Шарик голову лапами обнял, в будку залез и молчит.
Вечером охотник его покормил, по голове погладил и сказал:
– Всё-таки, Бобик, приятно, когда у твоего дома верный друг на цепи сидит.
«Тебя бы самого у твоего дома на цепь посадить, тогда бы ты узнал, как это приятно…» – вздохнул Шарик.
Два дня просидел Шарик на цепи, ни слова не говоря. Один раз за это время охотник вывел его в поле на длинном поводке, учил стойку делать на перепёлок.
У Шарика плохо получалось. Он перепёлок хорошо чуял, а вот стойку делать никак не мог. Он вместо этого лаять начинал.
– Ничего, – говорил охотник, – года не пройдёт, как я из тебя хорошую охотничью собаку сделаю. Все данные у тебя для этого есть.
«Данные-то есть, – думал Шарик, – а желания нет. Я бы лучше этих перепёлок фотографировал».

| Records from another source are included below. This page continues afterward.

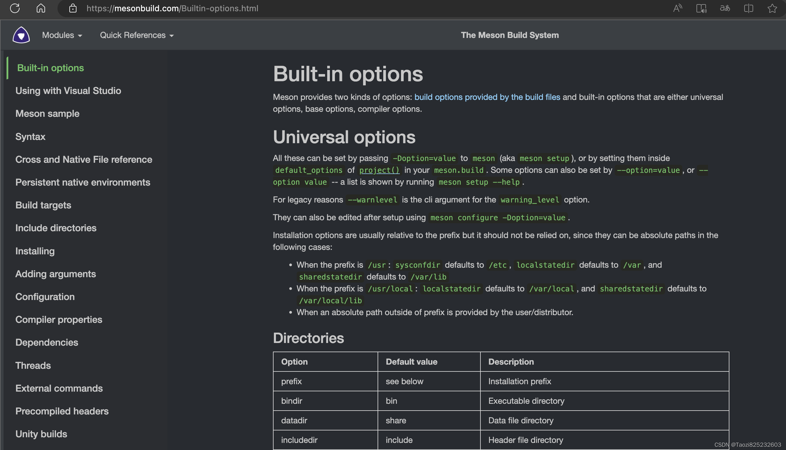Screen dimensions: 786x450
Task: Click the Meson Build System home icon
Action: pos(20,35)
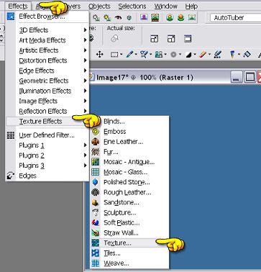Click the Red-eye removal icon

(x=118, y=17)
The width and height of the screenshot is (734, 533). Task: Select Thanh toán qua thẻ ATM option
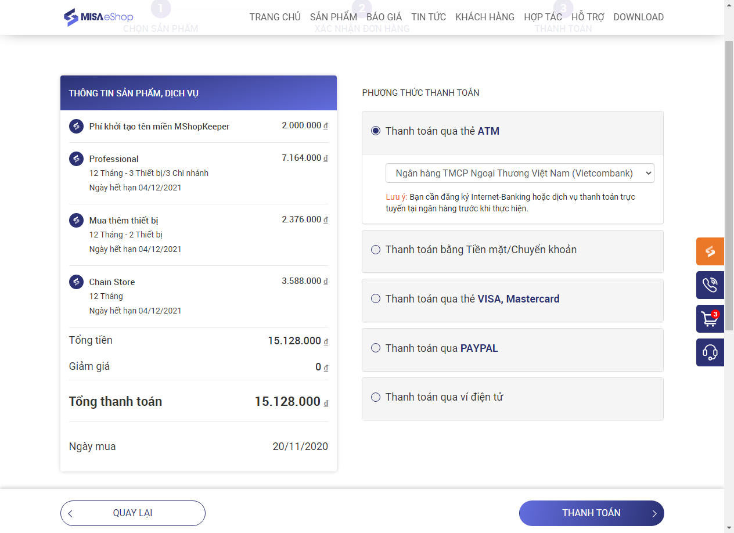(x=376, y=131)
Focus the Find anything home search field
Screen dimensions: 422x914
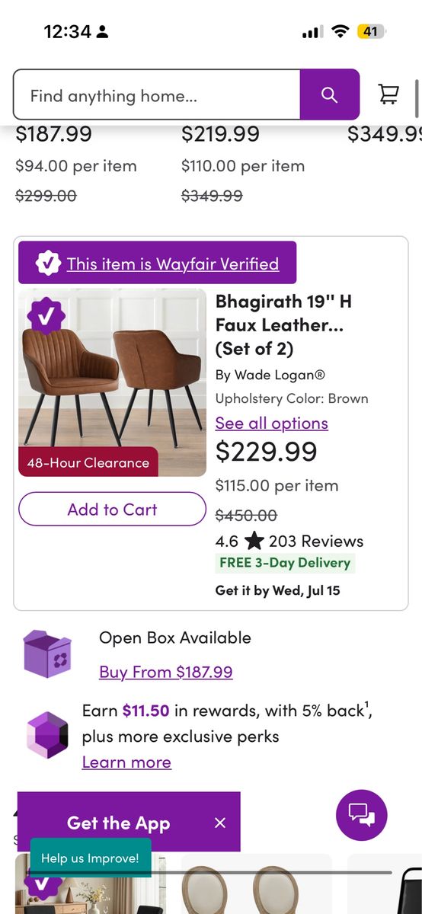click(157, 94)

Ещё два раза Потапенко Шарика в поле выводил на перепёлок натаскивать. Что-то дело не очень шло.
Тогда Потапенко сказал:
– Охотничья собака из тебя плохо получается. Давай мы из тебя служебную собаку сделаем.
– Давай, – согласился Шарик.
– Опять голоса, – решил Потапенко, – надо к врачу идти.
Как-то вечером после работы Потапенко пришёл к Шарику, погладил его промасленной рукой по голове и говорит:
– Смотри, Бобик, какое я чудно́е объявление прочитал: «Пропала говорящая собака». Разве бывают говорящие собаки?
– Нет, – отвечает Шарик.
– Вот и я так думаю, – сказал охотник. – Сегодня заговорят собаки, завтра лошади. Что из этого получится?
– Ничего хорошего, – сказал Шарик.
– Точно, ничего хорошего, – подтвердил охотник. – Звери не могут говорить. Это против законов природы.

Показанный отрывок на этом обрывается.